**HOW TO COMPLETE THIS TASK:**
When a line in the listing contains the string "Facebook", pick it out and copy it.

**PROVIDED RECORDS:**
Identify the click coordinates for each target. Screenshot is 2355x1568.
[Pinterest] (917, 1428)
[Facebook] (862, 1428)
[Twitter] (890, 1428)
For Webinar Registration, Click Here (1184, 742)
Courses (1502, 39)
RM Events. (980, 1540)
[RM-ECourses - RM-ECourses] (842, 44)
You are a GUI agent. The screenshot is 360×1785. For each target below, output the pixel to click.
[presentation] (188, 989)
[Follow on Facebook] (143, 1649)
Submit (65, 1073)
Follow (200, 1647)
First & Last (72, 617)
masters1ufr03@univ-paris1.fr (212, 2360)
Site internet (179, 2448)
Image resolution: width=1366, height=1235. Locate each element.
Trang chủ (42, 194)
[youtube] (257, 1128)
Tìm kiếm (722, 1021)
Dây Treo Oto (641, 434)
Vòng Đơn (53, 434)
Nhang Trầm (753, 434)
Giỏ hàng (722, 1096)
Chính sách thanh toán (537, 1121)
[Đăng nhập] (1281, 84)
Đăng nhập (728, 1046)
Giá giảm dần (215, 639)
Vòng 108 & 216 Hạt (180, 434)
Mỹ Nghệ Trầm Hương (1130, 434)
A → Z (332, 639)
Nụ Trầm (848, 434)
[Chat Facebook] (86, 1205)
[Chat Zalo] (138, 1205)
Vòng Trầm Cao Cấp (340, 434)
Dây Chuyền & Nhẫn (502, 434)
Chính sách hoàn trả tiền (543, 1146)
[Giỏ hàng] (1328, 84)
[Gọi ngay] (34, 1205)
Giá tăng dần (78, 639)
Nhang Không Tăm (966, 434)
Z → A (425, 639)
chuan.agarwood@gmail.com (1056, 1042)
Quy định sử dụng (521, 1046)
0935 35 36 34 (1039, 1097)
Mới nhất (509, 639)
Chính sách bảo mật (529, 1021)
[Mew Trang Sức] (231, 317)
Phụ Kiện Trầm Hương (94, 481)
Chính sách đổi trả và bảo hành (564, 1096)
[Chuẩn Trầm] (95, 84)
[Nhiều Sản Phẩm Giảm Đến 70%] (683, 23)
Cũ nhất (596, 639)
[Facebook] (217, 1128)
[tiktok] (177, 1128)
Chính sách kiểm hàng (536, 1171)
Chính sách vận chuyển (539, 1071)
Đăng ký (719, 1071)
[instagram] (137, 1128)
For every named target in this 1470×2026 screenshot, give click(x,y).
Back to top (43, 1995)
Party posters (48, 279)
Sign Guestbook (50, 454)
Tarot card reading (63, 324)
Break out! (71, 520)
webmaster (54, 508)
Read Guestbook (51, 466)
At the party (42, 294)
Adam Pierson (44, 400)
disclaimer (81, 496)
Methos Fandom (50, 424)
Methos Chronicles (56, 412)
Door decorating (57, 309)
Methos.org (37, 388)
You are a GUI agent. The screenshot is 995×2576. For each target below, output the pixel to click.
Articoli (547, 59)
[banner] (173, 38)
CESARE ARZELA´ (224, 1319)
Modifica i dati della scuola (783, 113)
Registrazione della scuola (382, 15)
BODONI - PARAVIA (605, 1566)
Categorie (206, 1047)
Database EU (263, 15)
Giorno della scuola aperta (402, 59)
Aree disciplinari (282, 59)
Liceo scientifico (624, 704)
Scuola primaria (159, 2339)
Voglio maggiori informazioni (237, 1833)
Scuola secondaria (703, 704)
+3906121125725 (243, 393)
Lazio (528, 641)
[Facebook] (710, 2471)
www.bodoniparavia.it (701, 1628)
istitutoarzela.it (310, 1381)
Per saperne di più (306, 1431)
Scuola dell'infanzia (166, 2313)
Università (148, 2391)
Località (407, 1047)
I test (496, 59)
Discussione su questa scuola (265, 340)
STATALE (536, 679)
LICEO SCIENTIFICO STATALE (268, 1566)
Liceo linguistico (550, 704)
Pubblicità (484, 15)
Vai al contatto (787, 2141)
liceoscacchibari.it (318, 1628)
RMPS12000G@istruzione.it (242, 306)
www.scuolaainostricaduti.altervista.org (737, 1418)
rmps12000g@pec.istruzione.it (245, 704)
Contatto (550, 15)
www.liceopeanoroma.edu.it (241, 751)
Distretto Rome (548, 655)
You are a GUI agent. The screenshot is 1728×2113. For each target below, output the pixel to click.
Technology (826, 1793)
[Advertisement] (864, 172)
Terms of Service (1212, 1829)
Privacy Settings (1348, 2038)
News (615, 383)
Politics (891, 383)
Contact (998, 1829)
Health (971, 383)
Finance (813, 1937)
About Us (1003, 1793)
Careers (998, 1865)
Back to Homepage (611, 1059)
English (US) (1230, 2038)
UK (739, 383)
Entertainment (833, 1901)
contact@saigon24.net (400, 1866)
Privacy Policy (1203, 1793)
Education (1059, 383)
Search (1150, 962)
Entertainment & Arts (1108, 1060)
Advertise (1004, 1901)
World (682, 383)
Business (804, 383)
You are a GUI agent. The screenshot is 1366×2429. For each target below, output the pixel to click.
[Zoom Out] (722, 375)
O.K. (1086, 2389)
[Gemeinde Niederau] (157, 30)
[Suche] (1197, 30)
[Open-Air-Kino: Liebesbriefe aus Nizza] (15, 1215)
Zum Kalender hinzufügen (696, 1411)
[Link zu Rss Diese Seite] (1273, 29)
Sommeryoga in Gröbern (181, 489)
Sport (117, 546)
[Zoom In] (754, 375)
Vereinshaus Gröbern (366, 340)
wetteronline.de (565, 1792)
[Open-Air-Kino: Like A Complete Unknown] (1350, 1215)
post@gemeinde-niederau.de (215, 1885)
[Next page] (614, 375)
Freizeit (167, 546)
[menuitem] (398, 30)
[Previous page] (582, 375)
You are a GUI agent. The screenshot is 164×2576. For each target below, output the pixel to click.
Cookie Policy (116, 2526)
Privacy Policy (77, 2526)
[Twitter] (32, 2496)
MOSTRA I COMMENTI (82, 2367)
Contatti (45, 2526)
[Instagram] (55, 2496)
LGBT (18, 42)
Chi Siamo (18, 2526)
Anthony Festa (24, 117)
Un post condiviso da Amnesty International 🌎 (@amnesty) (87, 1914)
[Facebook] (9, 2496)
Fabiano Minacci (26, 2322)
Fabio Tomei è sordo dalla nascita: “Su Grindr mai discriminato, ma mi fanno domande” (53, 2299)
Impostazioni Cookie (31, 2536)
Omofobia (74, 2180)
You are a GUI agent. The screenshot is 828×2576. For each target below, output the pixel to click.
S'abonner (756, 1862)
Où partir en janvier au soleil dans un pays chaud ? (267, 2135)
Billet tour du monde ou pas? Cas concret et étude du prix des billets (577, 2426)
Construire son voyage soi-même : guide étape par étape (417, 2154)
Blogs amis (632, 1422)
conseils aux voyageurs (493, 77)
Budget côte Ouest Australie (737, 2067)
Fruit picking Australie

**ANSWER BOX:**
[Facebook] (862, 1428)
[Follow on Facebook] (143, 1649)
[Chat Facebook] (86, 1205)
[Facebook] (217, 1128)
[Facebook] (710, 2471)
[Facebook] (9, 2496)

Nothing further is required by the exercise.